Essentially the function name, ByVal, argument type, return type, the Return keyword, and the function footer (end statement) were stripped away. (In C#, the same code would be written s=>s.Length=5. The => operator is read goes to, or as I like to call it, the gosinta.)

Note: When you leave the argument’s type out of the Lambda expression, it is referred to as implicit typing. Lambda expressions also support explicitly typed arguments.

Both the function Test in Listing 1 and the Lambda expression in Listing 2 work the same way: Pass in a string and the length will be compared to a string length of 5. It’s clear how you use Test. It may not be clear how you use the equivalent Lambda expression.

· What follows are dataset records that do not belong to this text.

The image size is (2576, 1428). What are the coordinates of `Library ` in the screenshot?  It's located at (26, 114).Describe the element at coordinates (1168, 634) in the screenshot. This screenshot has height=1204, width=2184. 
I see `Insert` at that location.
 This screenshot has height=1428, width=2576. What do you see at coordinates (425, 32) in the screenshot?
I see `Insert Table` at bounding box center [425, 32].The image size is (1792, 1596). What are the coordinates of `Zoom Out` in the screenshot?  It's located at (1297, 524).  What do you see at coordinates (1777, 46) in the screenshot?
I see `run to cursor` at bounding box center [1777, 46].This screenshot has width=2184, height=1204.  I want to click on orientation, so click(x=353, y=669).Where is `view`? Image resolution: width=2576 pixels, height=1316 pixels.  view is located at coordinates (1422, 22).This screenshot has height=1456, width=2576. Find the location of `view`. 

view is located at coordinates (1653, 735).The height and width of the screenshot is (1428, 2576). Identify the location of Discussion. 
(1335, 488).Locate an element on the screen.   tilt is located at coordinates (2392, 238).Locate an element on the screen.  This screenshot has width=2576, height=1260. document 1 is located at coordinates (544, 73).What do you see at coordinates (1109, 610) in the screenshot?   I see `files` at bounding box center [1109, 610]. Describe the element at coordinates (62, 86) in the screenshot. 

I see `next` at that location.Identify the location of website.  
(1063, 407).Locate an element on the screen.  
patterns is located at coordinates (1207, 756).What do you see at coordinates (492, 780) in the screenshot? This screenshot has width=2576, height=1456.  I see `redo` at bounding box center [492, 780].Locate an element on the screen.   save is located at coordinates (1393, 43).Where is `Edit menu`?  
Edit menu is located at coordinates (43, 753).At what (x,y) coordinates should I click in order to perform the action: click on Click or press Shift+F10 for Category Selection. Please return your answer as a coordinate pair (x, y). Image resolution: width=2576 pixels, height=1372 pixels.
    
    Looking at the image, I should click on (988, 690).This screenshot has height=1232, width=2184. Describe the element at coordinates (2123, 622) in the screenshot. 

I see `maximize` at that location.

Lambda expressions were designed to support LINQ and also a dynamic kind of programming where behaviors are pluggable. What I mean is that you can pass a Lambda expression around as easily as you pass data around. This means you could, in effect, change the behavior of code at runtime by changing the executable Lambda expression used. To call the Lambda expression in Listing 2, you need to assign it to a variable. You can explicitly use the Generic Func(Of T, U) type or let the VB9 compiler resolve to Generic Func(Of T, U) by using the new anonymous type capability. Listing 3 demonstrates how to assign and use a Lambda expression as an anonymous type.

Listing 3: Assigning a Lambda expression to an anonymous type and invoking the behavior.

Module Module1

   Sub Main()

      Dim Lambda_Function = Function(s) s.Length = 5

      Console.WriteLine(Lambda_Function("Hello"))
      Console.ReadLine()
   End Sub

End Module

In the sample the Lambda expression, Function(s) s.Length = 5 is invoked like a regular function although the instance Lambda_Function. Lambda_Function is emitted as an instance of the generic Func(Of String, Integer).